» **WHAT YOU WILL DO**
After counting the lines below that hold the word "Sort", reply with the count and nothing else.

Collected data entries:
..........
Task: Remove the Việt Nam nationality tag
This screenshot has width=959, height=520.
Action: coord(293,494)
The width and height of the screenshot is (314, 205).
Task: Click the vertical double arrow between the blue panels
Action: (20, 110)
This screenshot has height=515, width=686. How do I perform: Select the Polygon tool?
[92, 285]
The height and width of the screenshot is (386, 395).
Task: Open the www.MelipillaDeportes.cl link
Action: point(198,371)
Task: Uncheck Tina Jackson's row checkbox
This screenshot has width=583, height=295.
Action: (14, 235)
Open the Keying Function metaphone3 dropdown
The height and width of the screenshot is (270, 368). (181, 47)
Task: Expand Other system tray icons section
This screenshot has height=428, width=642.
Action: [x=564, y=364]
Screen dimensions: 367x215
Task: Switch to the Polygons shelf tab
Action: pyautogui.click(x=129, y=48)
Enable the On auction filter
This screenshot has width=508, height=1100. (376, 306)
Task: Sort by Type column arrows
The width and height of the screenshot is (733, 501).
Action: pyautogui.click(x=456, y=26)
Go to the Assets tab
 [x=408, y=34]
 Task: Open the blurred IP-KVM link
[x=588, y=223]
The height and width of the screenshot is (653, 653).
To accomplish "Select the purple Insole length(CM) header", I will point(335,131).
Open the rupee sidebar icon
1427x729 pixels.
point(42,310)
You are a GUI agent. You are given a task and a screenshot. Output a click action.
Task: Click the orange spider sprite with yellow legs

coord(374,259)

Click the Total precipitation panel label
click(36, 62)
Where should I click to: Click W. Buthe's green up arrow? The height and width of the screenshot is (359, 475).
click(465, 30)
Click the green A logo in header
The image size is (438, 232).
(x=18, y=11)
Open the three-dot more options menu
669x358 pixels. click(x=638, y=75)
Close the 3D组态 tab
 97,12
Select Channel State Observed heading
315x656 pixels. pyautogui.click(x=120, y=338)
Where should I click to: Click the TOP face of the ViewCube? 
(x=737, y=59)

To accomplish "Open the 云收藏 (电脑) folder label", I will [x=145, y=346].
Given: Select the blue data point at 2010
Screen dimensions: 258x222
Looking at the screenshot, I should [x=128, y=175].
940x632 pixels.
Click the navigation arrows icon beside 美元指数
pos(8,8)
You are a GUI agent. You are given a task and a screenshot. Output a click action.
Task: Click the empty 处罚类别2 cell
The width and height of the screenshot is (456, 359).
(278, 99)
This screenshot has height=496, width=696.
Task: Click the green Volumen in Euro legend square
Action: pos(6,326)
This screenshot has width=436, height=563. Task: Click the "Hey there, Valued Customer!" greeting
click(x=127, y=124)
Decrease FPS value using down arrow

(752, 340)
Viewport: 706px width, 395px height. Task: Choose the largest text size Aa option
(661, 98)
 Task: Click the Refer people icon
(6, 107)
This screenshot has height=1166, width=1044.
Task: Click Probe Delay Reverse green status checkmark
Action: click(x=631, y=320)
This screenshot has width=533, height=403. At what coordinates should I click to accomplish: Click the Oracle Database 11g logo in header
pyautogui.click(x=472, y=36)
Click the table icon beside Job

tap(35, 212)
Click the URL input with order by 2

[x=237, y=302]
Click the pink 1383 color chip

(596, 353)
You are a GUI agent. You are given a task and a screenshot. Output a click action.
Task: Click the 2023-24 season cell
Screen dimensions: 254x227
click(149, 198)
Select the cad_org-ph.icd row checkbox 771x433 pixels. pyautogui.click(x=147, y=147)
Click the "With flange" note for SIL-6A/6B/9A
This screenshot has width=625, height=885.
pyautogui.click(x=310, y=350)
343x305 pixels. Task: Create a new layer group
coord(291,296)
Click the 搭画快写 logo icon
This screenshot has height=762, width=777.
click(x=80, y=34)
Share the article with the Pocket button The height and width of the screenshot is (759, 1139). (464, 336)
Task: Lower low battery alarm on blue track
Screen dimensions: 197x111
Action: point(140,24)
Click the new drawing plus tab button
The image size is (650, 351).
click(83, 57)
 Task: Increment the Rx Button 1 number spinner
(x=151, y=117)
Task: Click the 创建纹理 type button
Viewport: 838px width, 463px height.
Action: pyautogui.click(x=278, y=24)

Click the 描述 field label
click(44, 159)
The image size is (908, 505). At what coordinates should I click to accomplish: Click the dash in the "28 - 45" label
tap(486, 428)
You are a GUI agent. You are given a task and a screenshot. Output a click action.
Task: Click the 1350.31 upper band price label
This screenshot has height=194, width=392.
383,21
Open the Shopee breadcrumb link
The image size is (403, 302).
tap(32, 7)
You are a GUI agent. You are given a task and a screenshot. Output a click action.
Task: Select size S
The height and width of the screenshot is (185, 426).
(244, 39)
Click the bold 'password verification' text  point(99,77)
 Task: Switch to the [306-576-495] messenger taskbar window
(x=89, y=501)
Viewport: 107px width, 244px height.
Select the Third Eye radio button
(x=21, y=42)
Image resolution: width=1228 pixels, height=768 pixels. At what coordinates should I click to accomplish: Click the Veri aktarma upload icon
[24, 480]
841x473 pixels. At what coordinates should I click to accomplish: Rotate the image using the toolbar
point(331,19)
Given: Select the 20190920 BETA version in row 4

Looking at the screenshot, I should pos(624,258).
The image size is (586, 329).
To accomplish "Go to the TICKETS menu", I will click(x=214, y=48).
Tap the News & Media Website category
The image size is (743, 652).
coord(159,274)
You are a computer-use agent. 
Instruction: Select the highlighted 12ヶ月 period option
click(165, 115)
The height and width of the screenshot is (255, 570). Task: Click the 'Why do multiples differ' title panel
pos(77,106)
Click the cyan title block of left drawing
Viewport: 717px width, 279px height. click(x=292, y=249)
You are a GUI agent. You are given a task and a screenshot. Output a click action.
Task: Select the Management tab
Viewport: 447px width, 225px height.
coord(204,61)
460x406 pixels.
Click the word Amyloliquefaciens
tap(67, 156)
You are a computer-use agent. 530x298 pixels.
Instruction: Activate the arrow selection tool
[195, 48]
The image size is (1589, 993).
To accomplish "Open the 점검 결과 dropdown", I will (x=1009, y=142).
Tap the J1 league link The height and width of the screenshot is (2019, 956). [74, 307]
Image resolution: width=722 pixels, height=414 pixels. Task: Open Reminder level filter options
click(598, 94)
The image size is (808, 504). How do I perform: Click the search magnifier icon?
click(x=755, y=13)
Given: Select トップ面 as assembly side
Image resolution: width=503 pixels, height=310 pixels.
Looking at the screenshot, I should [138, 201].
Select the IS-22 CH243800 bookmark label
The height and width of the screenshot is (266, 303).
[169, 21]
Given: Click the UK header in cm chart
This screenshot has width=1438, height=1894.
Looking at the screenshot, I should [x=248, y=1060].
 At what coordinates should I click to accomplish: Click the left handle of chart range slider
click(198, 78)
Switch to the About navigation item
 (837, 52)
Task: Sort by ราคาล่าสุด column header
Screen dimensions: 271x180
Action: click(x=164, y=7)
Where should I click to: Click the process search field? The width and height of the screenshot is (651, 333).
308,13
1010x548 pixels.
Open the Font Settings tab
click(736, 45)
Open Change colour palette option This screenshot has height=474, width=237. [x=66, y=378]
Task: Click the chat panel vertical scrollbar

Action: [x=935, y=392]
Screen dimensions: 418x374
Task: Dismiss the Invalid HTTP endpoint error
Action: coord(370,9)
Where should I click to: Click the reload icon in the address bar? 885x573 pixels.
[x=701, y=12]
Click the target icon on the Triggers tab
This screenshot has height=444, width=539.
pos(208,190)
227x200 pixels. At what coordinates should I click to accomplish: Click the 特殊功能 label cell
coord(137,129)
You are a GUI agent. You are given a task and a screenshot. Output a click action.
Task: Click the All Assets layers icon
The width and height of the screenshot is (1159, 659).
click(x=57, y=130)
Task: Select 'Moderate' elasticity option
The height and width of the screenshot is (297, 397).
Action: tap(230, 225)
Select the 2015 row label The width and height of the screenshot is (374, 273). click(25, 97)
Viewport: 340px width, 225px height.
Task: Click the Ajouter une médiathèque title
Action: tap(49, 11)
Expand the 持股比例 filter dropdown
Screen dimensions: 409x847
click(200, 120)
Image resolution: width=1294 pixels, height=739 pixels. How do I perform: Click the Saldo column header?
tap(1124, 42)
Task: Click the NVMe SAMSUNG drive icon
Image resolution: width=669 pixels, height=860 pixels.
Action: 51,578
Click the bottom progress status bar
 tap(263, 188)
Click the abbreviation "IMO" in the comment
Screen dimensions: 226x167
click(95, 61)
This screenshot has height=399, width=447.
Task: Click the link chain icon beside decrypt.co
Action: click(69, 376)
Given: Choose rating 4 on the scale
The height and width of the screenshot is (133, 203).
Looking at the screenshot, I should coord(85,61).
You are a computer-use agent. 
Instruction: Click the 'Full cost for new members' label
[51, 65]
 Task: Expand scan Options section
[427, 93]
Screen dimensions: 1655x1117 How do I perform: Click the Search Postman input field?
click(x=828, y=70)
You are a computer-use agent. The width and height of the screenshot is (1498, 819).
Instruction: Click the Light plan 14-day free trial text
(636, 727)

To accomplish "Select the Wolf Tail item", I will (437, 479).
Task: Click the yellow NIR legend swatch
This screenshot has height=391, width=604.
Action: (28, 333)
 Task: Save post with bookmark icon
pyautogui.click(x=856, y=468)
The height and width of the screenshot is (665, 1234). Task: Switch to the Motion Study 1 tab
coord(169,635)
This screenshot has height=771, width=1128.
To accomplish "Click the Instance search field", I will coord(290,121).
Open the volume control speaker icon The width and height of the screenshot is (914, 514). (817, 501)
..........
» **SOLUTION TO THE PROBLEM**
2